# LinguaFuse Fine-Tuning Tutorial

This notebook demonstrates how to use the LinguaFuse framework to load and process a sample dataset, and fine-tune a transformer model based on different scopes (Local, AWS, AML).

## 1. Install and Import Dependencies

Ensure you have installed the project requirements and import necessary modules.

In [10]:
# Install dependencies (run once)
# %pip install -r ../requirements.txt

# Imports
from pathlib import Path
from transformers import PreTrainedTokenizerFast
import sys
from pathlib import Path

# Add the parent directory to sys.path to resolve imports
root_dir = Path.cwd().resolve().parent
sys.path.append(str(root_dir / "libs"))

from linguafuse.cloud import Scope
from linguafuse.framework import (
    FineTuneOrchestration,
    LocalDataArguments,
)

## 2. Load and Process Dataset

Use Local scope to load the sample CSV, then process into a `ProcessedDataset`.

In [11]:
# Define sample data path
sample_path = root_dir / 'tests' / 'example_data.csv'

# Initialize tokenizer
tokenizer = PreTrainedTokenizerFast.from_pretrained('bert-base-uncased')

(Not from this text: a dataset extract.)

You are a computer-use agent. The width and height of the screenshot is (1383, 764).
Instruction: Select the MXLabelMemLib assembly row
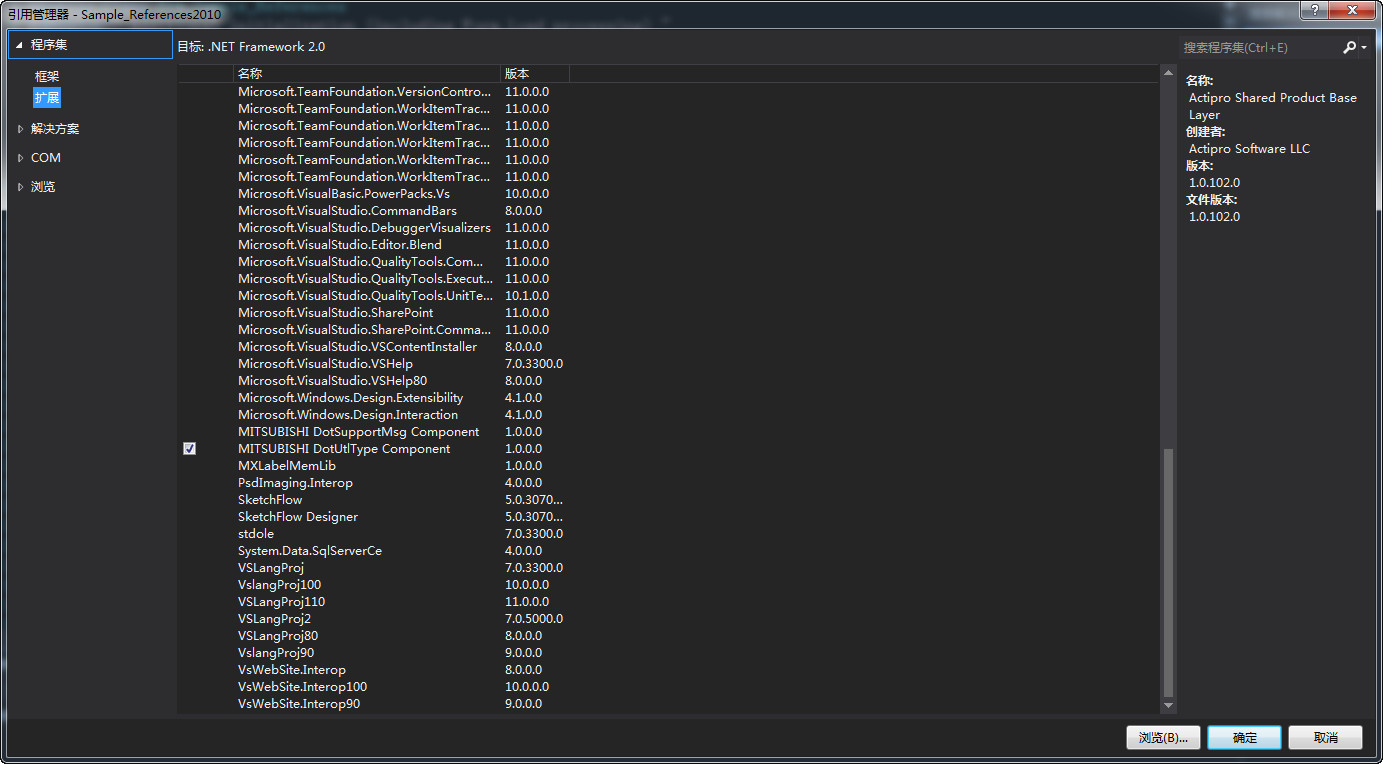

# Set up orchestration for local dataset
local_args = LocalDataArguments(path=sample_path)
orl = FineTuneOrchestration(data_args=local_args, scope=Scope.LOCAL, tokenizer=tokenizer)

# Process dataset
orl._create_dataset()
print(f"Dataset columns: {orl.dataset.data.columns.tolist()}")
print(f"Number of examples: {len(orl.dataset.data)}")

The tokenizer class you load from this checkpoint is not the same type as the class this function is called from. It may result in unexpected tokenization. 
The tokenizer class you load from this checkpoint is 'BertTokenizer'. 
The class this function is called from is 'PreTrainedTokenizerFast'.

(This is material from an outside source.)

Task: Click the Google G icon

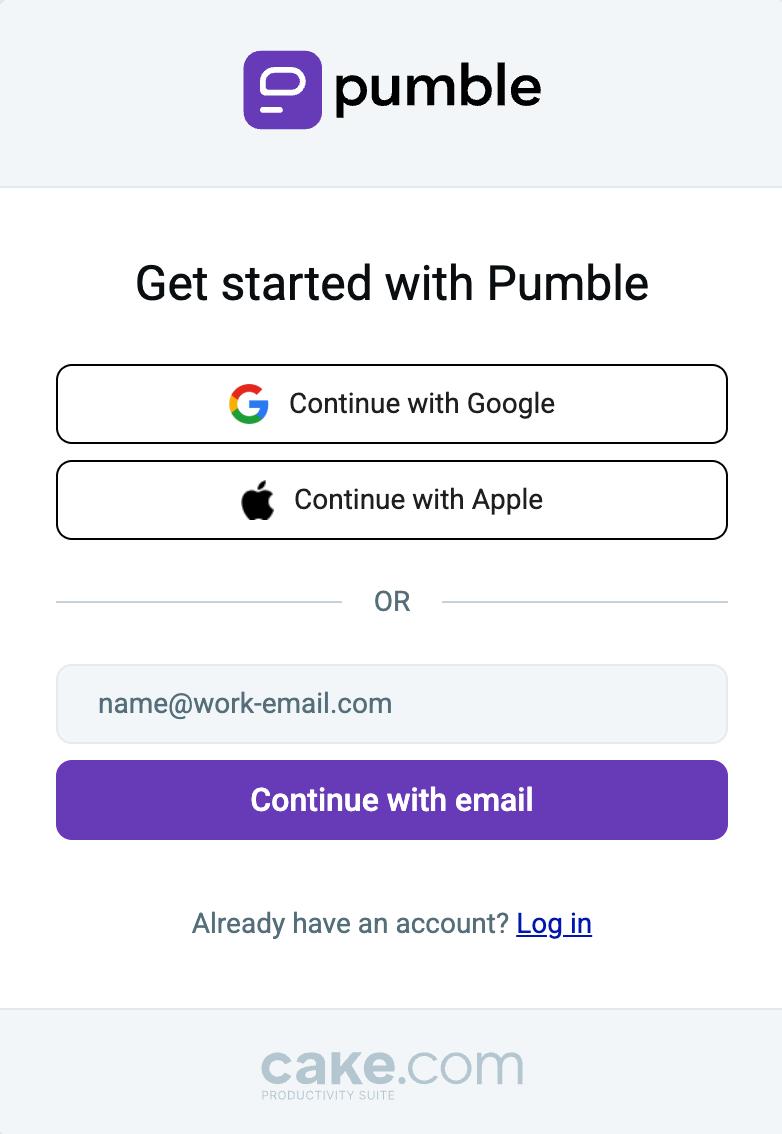Action: 249,404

Connecting locally with asset: path=PosixPath('/Users/steven/git/LinguaFuse/tests/example_data.csv') <class 'linguafuse.framework.LocalDataArguments'>
Dataset columns: ['label', 'encoded_label', 'text']
Number of examples: 10


## 3. Load Transformer Model

Load the transformer model with the correct `num_labels` inferred from the dataset.

In [12]:
# Load model
model = orl.load_model('bert-base-uncased')
print(f"Model config num_labels: {orl.num_labels}")

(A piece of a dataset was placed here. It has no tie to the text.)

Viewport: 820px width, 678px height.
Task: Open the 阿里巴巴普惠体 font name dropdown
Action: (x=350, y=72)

Connecting locally with asset: path=PosixPath('/Users/steven/git/LinguaFuse/tests/example_data.csv') <class 'linguafuse.framework.LocalDataArguments'>


Some weights of BertForSequenceClassification were not initialized from the model checkpoint at bert-base-uncased and are newly initialized: ['classifier.bias', 'classifier.weight']
You should probably TRAIN this model on a down-stream task to be able to use it for predictions and inference.


Model config num_labels: 3


## 4. Next Steps

- You can extend this notebook to perform training loops using the loaded model and data loaders.
- Experiment with AWS or AML scopes by providing `AwsDataArguments` or `AmlDataArguments` and appropriate credentials.